▸ **Your goal**
According to the passage below on prison deaths, by how much did deaths in custody rise in the year to March, and to what total?

▸ **Quoted passage**
_ _ _

Penny Mordaunt’s promotion to replace the bumptious pipsqueak at Defence gifted Stewart his reward for remorselessly Tiggerish loyalty to the PM with the cabinet portfolio for International Development.
Stewart must be overjoyed to be paroled from overseeing a prison system in more monstrous shape than when he took it on with a solemn oath.
Without going the full Gav by swearing on his children’s lives, the emaciated-looking ex-soldier promised to resign if he couldn’t salvage the worst penal institutions from the sub-developing world horrors into which chronically criminal underfunding has allowed them to sink.
The figures establish that he failed beyond his wildest nightmares. Under his aegis, suicides rose by a fifth, and inmates self-harming by a quarter. Deaths in custody for the year to March, meanwhile, increased by 18 to 317.
Individual cases are viscerally tragic, as Stalin understood, where the statistics seem banal. Google “prison death inquest”, and the catalogue of disgrace should redden you with rage and shame.
A farmer who treated cattle with the same level of neglect that killed Anthony Robinson in Lancashire’s HMP Garth might well end up inside.
An inquest in April heard that Robinson – “Fat Bob” to his wingmates when he went in; “Skinny Bob” by the time he was carried out – was so desperate for hospital care after bleeding internally for months that he threatened suicide.
In the event, that wasn’t required. He bled out in the cell in which, a cleaner told the hearing, he was covered in blood and vomit, and in such agony that he permanently crouched like a Muslim facing Mecca. His prayers went unanswered, even though surviving inmates told the court that he was visibly dying.

_ _ _

▸ **Source data**
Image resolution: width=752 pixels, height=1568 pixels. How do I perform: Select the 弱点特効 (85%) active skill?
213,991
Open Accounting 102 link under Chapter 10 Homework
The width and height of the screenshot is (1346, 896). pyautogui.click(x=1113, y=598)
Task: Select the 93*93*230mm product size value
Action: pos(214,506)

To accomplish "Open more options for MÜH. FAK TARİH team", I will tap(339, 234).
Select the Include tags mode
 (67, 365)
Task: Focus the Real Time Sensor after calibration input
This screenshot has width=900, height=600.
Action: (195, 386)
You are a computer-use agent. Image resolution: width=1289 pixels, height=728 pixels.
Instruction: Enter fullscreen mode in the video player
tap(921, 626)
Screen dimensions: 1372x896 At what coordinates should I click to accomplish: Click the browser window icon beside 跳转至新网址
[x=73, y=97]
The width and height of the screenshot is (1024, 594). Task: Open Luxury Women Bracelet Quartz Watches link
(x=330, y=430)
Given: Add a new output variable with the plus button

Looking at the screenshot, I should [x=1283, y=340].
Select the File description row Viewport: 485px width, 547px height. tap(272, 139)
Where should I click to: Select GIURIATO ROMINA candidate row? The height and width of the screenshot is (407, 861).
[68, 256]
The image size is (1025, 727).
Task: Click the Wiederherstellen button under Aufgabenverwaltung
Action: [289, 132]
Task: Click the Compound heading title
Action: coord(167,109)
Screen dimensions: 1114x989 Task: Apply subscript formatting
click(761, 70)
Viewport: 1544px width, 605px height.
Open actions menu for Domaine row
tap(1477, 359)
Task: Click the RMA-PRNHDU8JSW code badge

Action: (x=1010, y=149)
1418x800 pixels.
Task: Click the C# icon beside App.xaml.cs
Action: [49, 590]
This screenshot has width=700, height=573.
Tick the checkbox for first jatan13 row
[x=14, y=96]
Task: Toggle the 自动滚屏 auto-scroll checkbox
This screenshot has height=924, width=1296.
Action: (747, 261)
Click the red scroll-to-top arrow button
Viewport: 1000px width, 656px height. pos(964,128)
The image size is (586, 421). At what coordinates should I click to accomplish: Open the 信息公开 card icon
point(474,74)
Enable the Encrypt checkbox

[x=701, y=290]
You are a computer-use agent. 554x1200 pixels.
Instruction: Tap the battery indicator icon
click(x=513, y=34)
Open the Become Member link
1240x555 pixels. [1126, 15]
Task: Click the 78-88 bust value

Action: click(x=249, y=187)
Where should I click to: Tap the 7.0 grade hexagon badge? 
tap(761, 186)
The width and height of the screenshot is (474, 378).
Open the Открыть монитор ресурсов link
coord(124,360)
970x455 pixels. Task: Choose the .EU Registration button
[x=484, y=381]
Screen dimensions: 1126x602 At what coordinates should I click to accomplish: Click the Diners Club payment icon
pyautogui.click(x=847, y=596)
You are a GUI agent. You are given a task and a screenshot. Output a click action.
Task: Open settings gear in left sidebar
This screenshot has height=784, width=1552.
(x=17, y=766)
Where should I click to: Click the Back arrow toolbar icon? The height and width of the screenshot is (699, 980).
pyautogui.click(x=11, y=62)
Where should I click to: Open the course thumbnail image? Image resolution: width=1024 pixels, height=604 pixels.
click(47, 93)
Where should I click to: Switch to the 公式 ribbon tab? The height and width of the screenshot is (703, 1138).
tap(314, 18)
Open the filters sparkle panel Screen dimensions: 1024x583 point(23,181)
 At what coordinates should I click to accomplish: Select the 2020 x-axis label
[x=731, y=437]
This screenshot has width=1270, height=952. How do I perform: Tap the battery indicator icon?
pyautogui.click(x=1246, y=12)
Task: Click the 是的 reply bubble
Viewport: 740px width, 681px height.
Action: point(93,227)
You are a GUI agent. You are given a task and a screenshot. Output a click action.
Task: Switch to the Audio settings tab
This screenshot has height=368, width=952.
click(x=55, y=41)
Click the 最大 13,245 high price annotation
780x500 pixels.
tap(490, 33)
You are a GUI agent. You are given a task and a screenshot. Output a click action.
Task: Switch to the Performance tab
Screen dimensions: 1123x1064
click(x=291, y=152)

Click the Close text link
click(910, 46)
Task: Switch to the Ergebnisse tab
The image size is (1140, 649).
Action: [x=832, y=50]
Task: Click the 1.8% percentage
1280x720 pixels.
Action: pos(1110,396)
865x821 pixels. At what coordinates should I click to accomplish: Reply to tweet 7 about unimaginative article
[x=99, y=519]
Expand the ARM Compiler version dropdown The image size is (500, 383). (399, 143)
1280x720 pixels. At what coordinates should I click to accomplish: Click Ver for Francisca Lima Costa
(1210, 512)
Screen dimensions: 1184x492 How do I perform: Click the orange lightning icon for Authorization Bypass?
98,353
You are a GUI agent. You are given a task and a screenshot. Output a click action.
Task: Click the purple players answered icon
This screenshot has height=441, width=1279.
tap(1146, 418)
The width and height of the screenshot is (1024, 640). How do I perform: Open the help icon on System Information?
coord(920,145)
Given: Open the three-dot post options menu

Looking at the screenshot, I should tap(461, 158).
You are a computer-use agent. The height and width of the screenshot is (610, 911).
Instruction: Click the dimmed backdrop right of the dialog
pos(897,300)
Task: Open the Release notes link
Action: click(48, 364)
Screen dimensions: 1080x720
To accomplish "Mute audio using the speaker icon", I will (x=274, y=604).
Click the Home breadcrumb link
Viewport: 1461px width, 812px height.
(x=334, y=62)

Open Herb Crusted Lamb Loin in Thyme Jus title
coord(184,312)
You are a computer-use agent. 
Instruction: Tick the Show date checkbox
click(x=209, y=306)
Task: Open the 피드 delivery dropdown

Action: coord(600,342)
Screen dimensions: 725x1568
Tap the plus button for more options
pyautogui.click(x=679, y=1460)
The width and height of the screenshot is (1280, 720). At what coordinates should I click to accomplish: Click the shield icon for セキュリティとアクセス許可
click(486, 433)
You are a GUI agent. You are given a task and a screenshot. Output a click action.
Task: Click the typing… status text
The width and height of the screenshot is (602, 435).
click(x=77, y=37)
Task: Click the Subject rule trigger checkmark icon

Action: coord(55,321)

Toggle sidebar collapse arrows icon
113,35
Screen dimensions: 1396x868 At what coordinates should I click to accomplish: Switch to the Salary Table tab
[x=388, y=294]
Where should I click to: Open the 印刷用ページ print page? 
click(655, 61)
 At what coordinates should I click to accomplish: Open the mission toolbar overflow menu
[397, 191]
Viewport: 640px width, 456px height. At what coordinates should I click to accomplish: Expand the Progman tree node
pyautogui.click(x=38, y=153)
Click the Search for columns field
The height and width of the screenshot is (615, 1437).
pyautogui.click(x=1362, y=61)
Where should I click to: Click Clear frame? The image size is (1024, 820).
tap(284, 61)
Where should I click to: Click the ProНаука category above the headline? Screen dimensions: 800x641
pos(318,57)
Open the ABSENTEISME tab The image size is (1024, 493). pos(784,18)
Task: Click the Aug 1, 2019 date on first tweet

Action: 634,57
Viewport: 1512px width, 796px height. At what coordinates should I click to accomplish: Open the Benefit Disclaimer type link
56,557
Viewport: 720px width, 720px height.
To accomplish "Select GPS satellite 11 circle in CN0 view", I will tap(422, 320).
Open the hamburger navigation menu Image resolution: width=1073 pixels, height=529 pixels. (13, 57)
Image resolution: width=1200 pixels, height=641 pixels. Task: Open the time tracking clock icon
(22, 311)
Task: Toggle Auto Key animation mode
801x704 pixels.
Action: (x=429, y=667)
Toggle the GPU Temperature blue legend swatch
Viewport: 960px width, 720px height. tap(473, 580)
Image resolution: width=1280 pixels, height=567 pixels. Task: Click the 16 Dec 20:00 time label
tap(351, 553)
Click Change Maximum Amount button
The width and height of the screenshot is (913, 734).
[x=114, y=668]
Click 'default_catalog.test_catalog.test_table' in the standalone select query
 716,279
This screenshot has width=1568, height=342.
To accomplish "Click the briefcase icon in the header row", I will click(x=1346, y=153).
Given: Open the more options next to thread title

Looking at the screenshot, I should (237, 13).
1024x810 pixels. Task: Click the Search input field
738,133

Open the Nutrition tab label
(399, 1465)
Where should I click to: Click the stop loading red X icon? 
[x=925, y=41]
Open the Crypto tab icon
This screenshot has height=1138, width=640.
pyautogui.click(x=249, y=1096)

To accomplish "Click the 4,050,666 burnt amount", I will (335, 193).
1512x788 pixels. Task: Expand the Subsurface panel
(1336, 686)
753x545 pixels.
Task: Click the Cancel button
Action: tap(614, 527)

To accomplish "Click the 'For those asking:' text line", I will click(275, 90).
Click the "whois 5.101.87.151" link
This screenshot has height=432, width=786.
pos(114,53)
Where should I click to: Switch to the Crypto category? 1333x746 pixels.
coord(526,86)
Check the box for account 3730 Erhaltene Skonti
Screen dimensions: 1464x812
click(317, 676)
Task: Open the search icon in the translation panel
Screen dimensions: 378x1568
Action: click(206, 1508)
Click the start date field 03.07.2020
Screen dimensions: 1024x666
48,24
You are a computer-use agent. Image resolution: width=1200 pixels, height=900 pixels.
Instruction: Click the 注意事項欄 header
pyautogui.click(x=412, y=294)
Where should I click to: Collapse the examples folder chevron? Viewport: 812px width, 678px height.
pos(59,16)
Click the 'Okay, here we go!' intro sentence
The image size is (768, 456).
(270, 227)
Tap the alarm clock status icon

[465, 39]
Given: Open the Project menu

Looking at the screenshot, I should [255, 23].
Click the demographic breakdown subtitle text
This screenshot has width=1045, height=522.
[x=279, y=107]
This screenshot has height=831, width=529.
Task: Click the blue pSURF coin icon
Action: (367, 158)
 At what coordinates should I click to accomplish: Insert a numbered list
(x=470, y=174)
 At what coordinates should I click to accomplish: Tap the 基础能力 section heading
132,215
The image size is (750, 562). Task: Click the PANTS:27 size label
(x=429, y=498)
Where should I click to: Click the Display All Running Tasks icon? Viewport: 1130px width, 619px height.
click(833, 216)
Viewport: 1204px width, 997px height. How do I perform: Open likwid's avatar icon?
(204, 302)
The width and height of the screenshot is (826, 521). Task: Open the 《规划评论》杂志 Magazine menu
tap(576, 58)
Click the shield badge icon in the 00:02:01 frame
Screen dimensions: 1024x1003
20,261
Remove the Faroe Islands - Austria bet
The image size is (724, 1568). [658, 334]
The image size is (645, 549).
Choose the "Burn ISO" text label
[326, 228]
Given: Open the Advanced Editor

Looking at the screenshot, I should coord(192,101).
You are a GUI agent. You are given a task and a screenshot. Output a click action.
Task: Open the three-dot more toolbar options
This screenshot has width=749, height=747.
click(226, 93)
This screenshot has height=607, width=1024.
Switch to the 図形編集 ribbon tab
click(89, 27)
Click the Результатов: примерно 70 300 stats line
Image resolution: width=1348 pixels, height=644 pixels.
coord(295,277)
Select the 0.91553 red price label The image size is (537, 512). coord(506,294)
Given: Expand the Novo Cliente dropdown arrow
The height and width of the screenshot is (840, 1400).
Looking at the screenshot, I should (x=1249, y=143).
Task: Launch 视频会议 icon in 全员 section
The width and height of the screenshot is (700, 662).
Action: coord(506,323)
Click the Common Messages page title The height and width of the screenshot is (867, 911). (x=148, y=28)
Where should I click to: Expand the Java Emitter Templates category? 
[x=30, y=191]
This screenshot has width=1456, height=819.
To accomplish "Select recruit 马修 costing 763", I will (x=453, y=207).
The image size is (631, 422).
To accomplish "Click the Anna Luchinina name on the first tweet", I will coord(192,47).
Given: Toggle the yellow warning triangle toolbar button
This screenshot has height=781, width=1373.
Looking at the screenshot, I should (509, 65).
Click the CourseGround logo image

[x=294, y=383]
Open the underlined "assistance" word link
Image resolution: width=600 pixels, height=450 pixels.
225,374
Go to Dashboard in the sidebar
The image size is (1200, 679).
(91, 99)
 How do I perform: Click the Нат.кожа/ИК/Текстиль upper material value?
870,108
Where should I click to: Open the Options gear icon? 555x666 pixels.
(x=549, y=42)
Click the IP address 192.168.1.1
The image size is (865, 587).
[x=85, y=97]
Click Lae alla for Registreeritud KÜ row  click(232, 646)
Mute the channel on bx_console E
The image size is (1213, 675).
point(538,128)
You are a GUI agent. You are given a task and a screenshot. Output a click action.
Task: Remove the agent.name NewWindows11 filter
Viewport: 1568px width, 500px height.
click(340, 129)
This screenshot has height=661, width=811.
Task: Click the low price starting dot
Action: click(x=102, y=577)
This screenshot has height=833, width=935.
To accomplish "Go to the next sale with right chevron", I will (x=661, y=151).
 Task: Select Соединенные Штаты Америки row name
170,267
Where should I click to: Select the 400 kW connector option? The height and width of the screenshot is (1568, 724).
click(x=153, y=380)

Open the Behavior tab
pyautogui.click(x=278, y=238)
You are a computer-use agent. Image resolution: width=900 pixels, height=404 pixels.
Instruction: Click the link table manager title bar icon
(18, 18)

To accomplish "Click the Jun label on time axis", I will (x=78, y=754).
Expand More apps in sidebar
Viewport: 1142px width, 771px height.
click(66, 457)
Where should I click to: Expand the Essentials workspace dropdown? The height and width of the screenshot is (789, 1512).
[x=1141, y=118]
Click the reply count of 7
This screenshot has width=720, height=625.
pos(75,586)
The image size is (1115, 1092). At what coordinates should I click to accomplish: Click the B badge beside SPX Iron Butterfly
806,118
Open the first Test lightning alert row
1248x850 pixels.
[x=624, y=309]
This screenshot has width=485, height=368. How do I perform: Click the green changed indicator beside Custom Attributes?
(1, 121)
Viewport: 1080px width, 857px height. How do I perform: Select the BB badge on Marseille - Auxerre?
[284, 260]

_ _ _

▸ **Answer to this task**
They rose by 18, to 317.